Writing is one of the most written-about topics in the world. For centuries now, or maybe even longer, writers have been giving each other advice about writing—solicited and unsolicited.
If you’re a writer, you know the sheer number of books, textbooks, memoirs, and websites on writing at your disposal. It’s easy to get lost in the maze of literature and often conflicting advice, and to get caught up in searching for the one book with the secret to becoming an overnight bestseller. Spoiler alert: Turns out the holy grail of writing advice is entirely mythical. There is no one book, no one website that will help you win the Man Booker prize, and writing—good writing—is mostly about practice, experimentation, and a whole lot of study.
There are books, people, and websites who know what they’re talking about and who can help you understand the art of writing and hone it as a craft; who can tell you the ins and outs of the publishing world and the business of writing. It just gets incredibly frustrating and time consuming, sifting through the hundreds of lists that offer no new insight into writing.
And so, curated for the aspiring novelist on their umpteenth draft, for the author struggling with promotion, for the novice only beginning their journey into the wide world of plot, structure, and character development, the top 50 blogs for writers.
For Improving Your Craft
Terribleminds.com is the blog and brain child of bestselling author, Chuck Wendig. He’s written some screenplays and over a dozen books, including a book on writing, called The Kick-Ass Writer. He regularly posts refreshingly irreverent views on the art of writing (see “How to Be a Writer in this F—-Ass Age of Rot and Resistance”) and maverick advice (see “Setting Free the Sacred Cows of Writing Advice” and “The Opposite of Kill Your Darlings”), all to remind the reader/writer that writing isn’t “one size fits all,” it’s “whatever fits, I guess!”

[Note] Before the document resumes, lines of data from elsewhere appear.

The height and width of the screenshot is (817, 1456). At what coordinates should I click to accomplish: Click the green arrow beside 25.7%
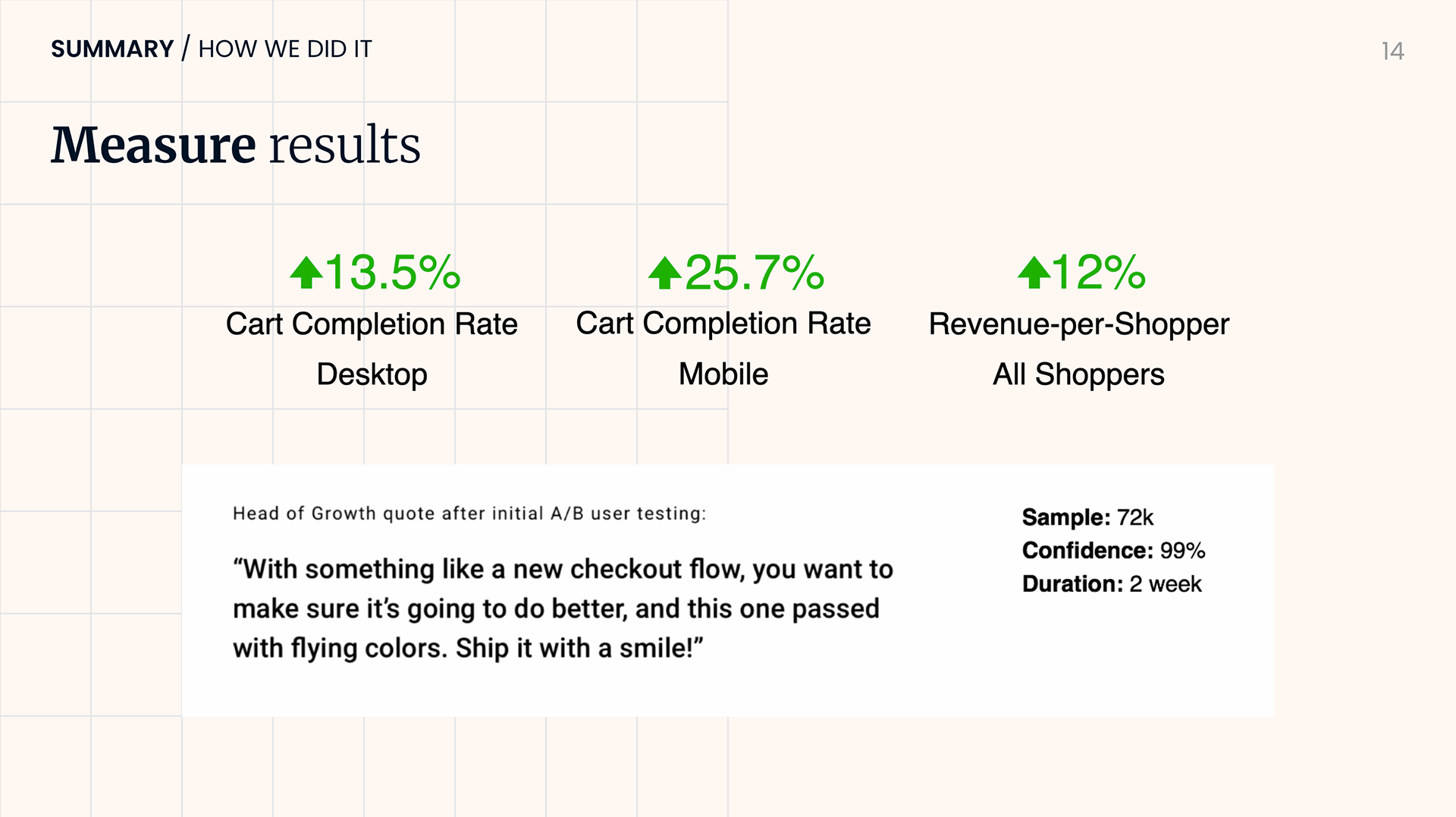[665, 273]
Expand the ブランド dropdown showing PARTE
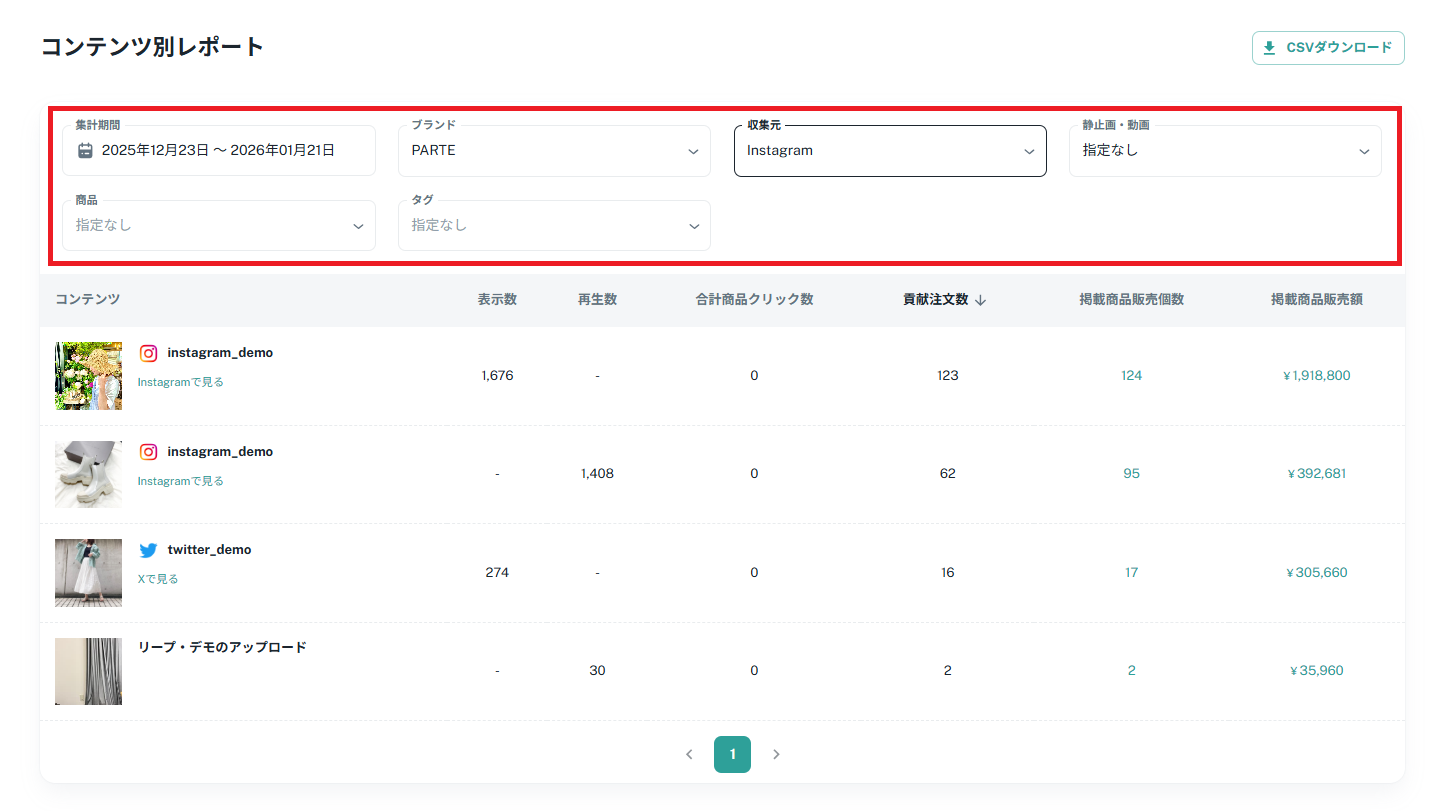 tap(554, 151)
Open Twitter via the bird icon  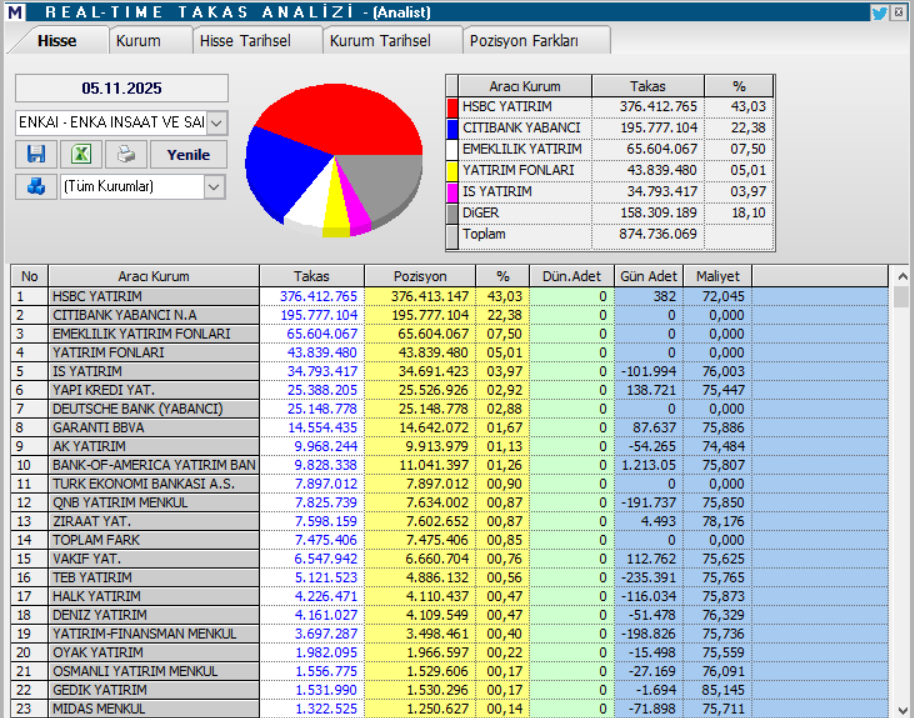point(880,12)
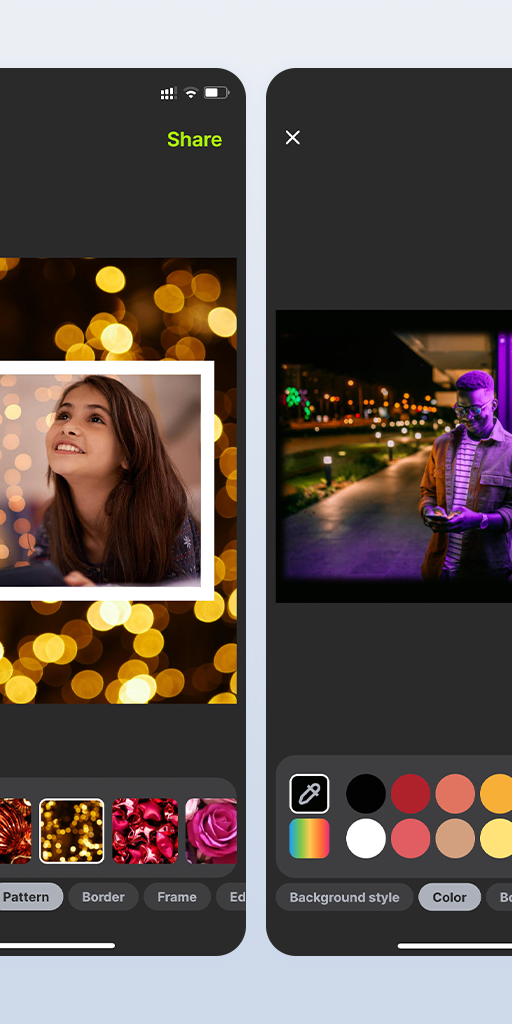
Task: Open the rainbow gradient color picker
Action: (309, 839)
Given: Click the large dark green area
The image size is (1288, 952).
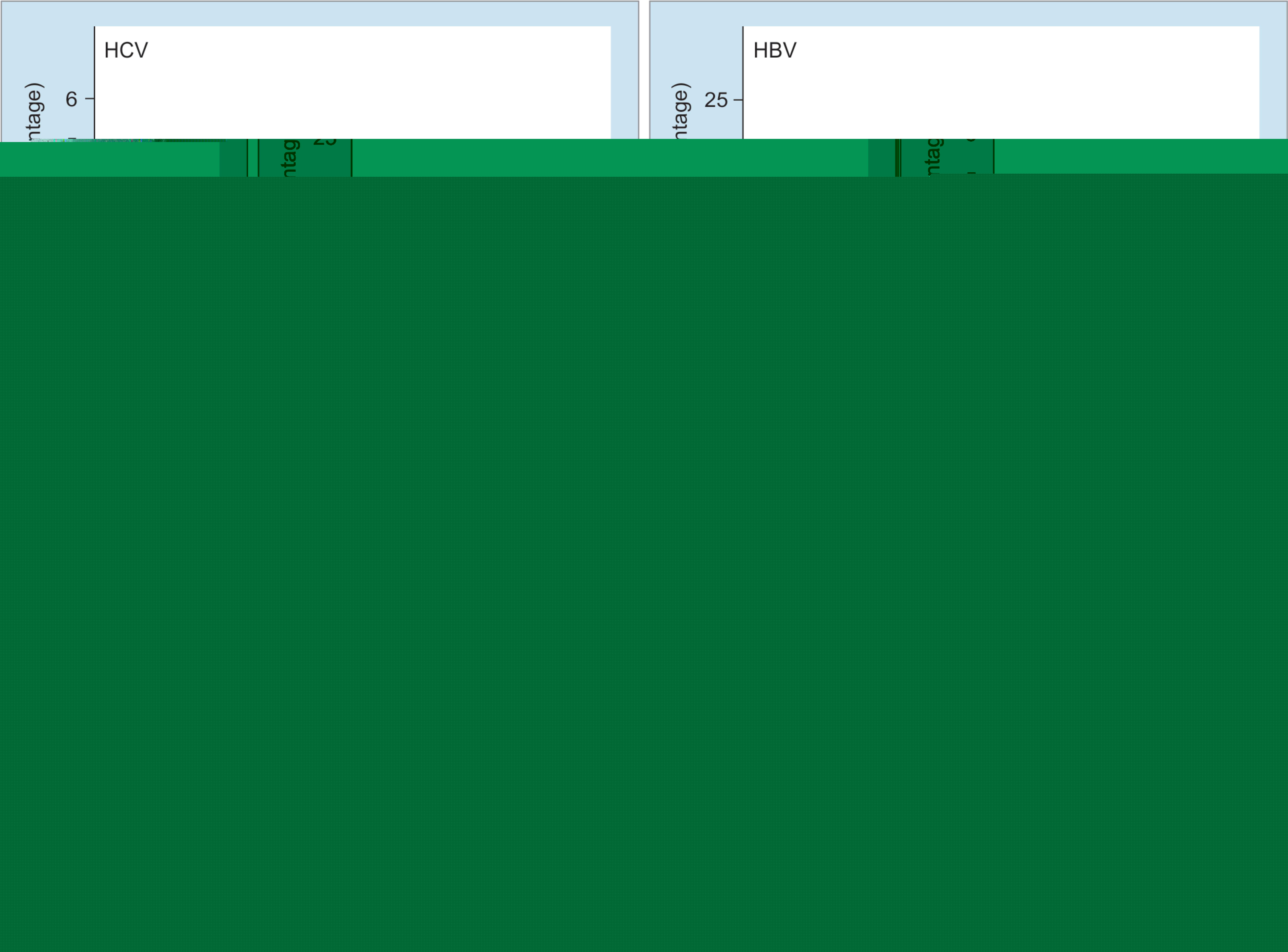Looking at the screenshot, I should pos(644,547).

Writershelpingwriters.net is a great resource blog for writers looking to really get into the specifics of writing. Here the writer-craftsman will find notes and writing lessons on dialogue, character arcs, plot, pacing… even thesauruses (or thesauri, if you prefer) on positive and negative character traits, words describing emotions, occupations… Check writershelpingwriters.net if you’re looking for a nudge in the right direction.
Eva Deverell’s blog, eadeverell.com, is a great resource for writers who really, really like lists. She’s got dozens of clever worksheets on world building, novel outlining, character building—even productivity pages for bullet journal enthusiasts. All worksheets and printables are available for free. This site is excellent for beginners and for intermediate writers who need a fresh eye for plotting and outlining.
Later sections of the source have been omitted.